**Исходный текст**.
Автобиография, Блок Александр Александрович, Год: 1915

Время на прочтение: 9 минут(ы)

Александр Блок

Автобиография

Оригинал находится здесь: Серебряного века силуэт…
Семья моей матери причастна к литературе и к науке. Дед мой, Андрей Николаевич Бекетов, ботаник, был ректором Петербургского университета в его лучшие годы (я и родился в ‘ректорском доме’). Петербургские Высшие женские курсы, называемые ‘Бестужевскими’ (по имени К. Н. Бестужева-Рюмина), обязаны существованием своим главным образом моему деду.
Он принадлежал к тем идеалистам чистой воды, которых наше время уже почти не знает. Собственно, нам уже непонятны своеобразные и часто анекдотические рассказы о таких дворянах-шестидесятниках, как Салтыков-Щедрин или мой дед, об их отношении к императору Александру II, о собраниях Литературного фонда, о борелевских обедах, о хорошем французском и русском языке, об учащейся молодежи конца семидесятых годов. Вся эта эпоха русской истории отошла безвозвратно, пафос ее утрачен, и самый ритм показался бы нам чрезвычайно неторопливым.

**Предоставленные записи**.
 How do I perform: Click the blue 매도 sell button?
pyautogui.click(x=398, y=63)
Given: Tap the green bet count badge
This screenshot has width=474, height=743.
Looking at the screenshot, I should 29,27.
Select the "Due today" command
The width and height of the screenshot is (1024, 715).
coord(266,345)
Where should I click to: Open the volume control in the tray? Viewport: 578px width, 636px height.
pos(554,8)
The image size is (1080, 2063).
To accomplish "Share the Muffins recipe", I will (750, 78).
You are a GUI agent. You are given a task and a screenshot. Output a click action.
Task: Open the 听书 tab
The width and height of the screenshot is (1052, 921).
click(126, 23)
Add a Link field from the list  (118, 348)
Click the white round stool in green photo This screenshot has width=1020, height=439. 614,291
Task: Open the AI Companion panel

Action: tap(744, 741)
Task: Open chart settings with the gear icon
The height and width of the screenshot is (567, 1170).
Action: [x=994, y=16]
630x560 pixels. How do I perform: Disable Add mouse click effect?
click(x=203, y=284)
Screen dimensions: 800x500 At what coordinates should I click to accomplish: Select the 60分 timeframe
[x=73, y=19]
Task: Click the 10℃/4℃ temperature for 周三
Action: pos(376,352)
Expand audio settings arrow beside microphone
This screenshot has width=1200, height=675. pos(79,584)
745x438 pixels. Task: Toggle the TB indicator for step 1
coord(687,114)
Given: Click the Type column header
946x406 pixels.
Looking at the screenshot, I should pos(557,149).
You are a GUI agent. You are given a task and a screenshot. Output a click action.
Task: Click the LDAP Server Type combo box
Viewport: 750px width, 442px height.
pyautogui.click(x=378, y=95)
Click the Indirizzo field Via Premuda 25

**Задания**.
(1) По чьему имени названы Бестужевские курсы, согласно автобиографии Александра Блока?
(2) Продолжите автобиографию Александра Блока после её последнего предложения.

**Решённые задания**.
(1) По имени К. Н. Бестужева-Рюмина.

(2)
В своем сельце Шахматове (Клинского уезда, Московской губернии) дед мой выходил к мужикам на крыльцо, потряхивая носовым платком, совершенно по той же причине, по которой И. С. Тургенев, разговаривая со своими крепостными, смущенно отколупывал кусочки краски с подъезда, обещая отдать все, что ни спросят, лишь бы отвязались.
Встречая знакомого мужика, дед мой брал его за плечо и начинал свою речь словами: ‘Eh bien, mon petit…’ [‘Ну, что, милый…’ (франц.).].
Иногда на том разговор и кончался. Любимыми собеседниками были памятные мне отъявленные мошенники и плуты: старый Jacob Fidele [Яков Верный (франц.).], который разграбил у нас половину хозяйственной утвари, и разбойник Федор Куранов (по прозвищу Куран), у которого было, говорят, на душе убийство, лицо у него было всегда сине-багровое — от водки, а иногда — в крови, он погиб в ‘кулачном бою’. Оба были действительно люди умные и очень симпатичные, я, как и дед мой, любил их, и они оба до самой смерти своей чувствовали ко мне симпатию.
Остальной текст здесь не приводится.